» TASK GOAL
Print out the data below with every line intact.

» Stored entries

★ ★ ★

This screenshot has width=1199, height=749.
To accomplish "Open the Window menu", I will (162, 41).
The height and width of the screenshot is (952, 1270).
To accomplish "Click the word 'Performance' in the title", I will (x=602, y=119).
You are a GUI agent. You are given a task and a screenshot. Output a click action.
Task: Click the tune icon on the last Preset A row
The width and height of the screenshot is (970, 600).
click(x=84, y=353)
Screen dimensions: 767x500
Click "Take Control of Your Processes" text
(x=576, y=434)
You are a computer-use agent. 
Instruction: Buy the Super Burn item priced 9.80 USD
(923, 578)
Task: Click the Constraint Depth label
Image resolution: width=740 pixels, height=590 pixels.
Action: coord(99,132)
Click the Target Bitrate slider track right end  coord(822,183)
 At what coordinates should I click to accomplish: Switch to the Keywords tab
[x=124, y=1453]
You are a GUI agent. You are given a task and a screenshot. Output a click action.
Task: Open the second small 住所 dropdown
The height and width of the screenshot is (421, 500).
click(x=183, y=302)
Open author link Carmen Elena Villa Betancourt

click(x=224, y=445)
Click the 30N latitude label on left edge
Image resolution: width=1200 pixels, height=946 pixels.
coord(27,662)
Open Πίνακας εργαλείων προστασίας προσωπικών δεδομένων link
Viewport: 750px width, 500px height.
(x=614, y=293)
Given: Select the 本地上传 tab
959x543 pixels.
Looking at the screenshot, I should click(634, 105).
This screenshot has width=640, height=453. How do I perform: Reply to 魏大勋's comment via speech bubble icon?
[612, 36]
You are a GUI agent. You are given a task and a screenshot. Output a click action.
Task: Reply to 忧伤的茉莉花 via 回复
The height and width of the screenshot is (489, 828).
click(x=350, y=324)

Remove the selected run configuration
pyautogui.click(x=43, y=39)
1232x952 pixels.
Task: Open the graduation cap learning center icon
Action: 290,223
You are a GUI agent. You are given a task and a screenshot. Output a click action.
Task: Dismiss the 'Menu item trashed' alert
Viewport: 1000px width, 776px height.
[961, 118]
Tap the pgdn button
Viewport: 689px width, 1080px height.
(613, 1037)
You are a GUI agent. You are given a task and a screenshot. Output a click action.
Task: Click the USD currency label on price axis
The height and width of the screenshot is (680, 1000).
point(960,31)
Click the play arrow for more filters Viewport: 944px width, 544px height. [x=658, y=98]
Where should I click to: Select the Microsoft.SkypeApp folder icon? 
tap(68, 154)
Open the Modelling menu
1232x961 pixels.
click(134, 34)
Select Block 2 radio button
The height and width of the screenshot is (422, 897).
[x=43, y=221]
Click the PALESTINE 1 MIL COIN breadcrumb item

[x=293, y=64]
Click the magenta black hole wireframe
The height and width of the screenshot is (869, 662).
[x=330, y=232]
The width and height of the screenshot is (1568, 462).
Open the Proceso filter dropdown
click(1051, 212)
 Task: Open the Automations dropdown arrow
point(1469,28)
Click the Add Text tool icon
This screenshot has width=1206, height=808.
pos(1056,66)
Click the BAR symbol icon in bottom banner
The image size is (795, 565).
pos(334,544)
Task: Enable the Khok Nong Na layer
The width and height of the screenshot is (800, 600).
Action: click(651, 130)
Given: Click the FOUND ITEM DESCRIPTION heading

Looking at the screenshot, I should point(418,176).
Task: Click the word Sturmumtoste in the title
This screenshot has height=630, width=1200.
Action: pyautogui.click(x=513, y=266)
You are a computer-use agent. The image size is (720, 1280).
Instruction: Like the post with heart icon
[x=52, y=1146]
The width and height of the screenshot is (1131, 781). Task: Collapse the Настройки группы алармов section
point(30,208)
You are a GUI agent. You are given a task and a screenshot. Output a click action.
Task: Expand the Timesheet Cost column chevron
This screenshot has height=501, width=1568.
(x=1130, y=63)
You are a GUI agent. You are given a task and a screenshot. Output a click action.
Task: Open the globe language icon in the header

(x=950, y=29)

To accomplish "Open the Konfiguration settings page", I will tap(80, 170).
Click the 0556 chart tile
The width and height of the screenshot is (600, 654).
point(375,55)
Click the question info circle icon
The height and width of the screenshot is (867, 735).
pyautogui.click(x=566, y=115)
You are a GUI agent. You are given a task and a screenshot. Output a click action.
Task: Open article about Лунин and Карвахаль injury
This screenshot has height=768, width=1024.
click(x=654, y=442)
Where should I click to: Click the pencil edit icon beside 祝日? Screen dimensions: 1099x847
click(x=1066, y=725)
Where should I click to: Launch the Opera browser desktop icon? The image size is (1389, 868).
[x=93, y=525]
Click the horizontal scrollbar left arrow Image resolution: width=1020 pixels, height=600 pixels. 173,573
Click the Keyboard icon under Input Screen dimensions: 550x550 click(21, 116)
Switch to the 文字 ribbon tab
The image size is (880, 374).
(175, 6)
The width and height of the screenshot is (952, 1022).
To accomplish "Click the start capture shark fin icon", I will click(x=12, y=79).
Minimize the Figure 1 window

★ ★ ★

» EXERCISE RESULT
This screenshot has width=1199, height=749.
To accomplish "Open the Window menu", I will (162, 41).
The height and width of the screenshot is (952, 1270).
To accomplish "Click the word 'Performance' in the title", I will (x=602, y=119).
You are a GUI agent. You are given a task and a screenshot. Output a click action.
Task: Click the tune icon on the last Preset A row
The width and height of the screenshot is (970, 600).
click(x=84, y=353)
Screen dimensions: 767x500
Click "Take Control of Your Processes" text
(x=576, y=434)
You are a computer-use agent. 
Instruction: Buy the Super Burn item priced 9.80 USD
(923, 578)
Task: Click the Constraint Depth label
Image resolution: width=740 pixels, height=590 pixels.
Action: coord(99,132)
Click the Target Bitrate slider track right end  coord(822,183)
 At what coordinates should I click to accomplish: Switch to the Keywords tab
[x=124, y=1453]
You are a GUI agent. You are given a task and a screenshot. Output a click action.
Task: Open the second small 住所 dropdown
The height and width of the screenshot is (421, 500).
click(x=183, y=302)
Open author link Carmen Elena Villa Betancourt

click(x=224, y=445)
Click the 30N latitude label on left edge
Image resolution: width=1200 pixels, height=946 pixels.
coord(27,662)
Open Πίνακας εργαλείων προστασίας προσωπικών δεδομένων link
Viewport: 750px width, 500px height.
(x=614, y=293)
Given: Select the 本地上传 tab
959x543 pixels.
Looking at the screenshot, I should click(634, 105).
This screenshot has width=640, height=453. How do I perform: Reply to 魏大勋's comment via speech bubble icon?
[612, 36]
You are a GUI agent. You are given a task and a screenshot. Output a click action.
Task: Reply to 忧伤的茉莉花 via 回复
The height and width of the screenshot is (489, 828).
click(x=350, y=324)

Remove the selected run configuration
pyautogui.click(x=43, y=39)
1232x952 pixels.
Task: Open the graduation cap learning center icon
Action: 290,223
You are a GUI agent. You are given a task and a screenshot. Output a click action.
Task: Dismiss the 'Menu item trashed' alert
Viewport: 1000px width, 776px height.
[961, 118]
Tap the pgdn button
Viewport: 689px width, 1080px height.
(613, 1037)
You are a GUI agent. You are given a task and a screenshot. Output a click action.
Task: Click the USD currency label on price axis
The height and width of the screenshot is (680, 1000).
point(960,31)
Click the play arrow for more filters Viewport: 944px width, 544px height. [x=658, y=98]
Where should I click to: Select the Microsoft.SkypeApp folder icon? 
tap(68, 154)
Open the Modelling menu
1232x961 pixels.
click(134, 34)
Select Block 2 radio button
The height and width of the screenshot is (422, 897).
[x=43, y=221]
Click the PALESTINE 1 MIL COIN breadcrumb item

[x=293, y=64]
Click the magenta black hole wireframe
The height and width of the screenshot is (869, 662).
[x=330, y=232]
The width and height of the screenshot is (1568, 462).
Open the Proceso filter dropdown
click(1051, 212)
 Task: Open the Automations dropdown arrow
point(1469,28)
Click the Add Text tool icon
This screenshot has width=1206, height=808.
pos(1056,66)
Click the BAR symbol icon in bottom banner
The image size is (795, 565).
pos(334,544)
Task: Enable the Khok Nong Na layer
The width and height of the screenshot is (800, 600).
Action: click(651, 130)
Given: Click the FOUND ITEM DESCRIPTION heading

Looking at the screenshot, I should point(418,176).
Task: Click the word Sturmumtoste in the title
This screenshot has height=630, width=1200.
Action: pyautogui.click(x=513, y=266)
You are a computer-use agent. The image size is (720, 1280).
Instruction: Like the post with heart icon
[x=52, y=1146]
The width and height of the screenshot is (1131, 781). Task: Collapse the Настройки группы алармов section
point(30,208)
You are a GUI agent. You are given a task and a screenshot. Output a click action.
Task: Expand the Timesheet Cost column chevron
This screenshot has height=501, width=1568.
(x=1130, y=63)
You are a GUI agent. You are given a task and a screenshot. Output a click action.
Task: Open the globe language icon in the header

(x=950, y=29)

To accomplish "Open the Konfiguration settings page", I will tap(80, 170).
Click the 0556 chart tile
The width and height of the screenshot is (600, 654).
point(375,55)
Click the question info circle icon
The height and width of the screenshot is (867, 735).
pyautogui.click(x=566, y=115)
You are a GUI agent. You are given a task and a screenshot. Output a click action.
Task: Open article about Лунин and Карвахаль injury
This screenshot has height=768, width=1024.
click(x=654, y=442)
Where should I click to: Click the pencil edit icon beside 祝日? Screen dimensions: 1099x847
click(x=1066, y=725)
Where should I click to: Launch the Opera browser desktop icon? The image size is (1389, 868).
[x=93, y=525]
Click the horizontal scrollbar left arrow Image resolution: width=1020 pixels, height=600 pixels. 173,573
Click the Keyboard icon under Input Screen dimensions: 550x550 click(21, 116)
Switch to the 文字 ribbon tab
The image size is (880, 374).
(175, 6)
The width and height of the screenshot is (952, 1022).
To accomplish "Click the start capture shark fin icon", I will click(x=12, y=79).
Minimize the Figure 1 window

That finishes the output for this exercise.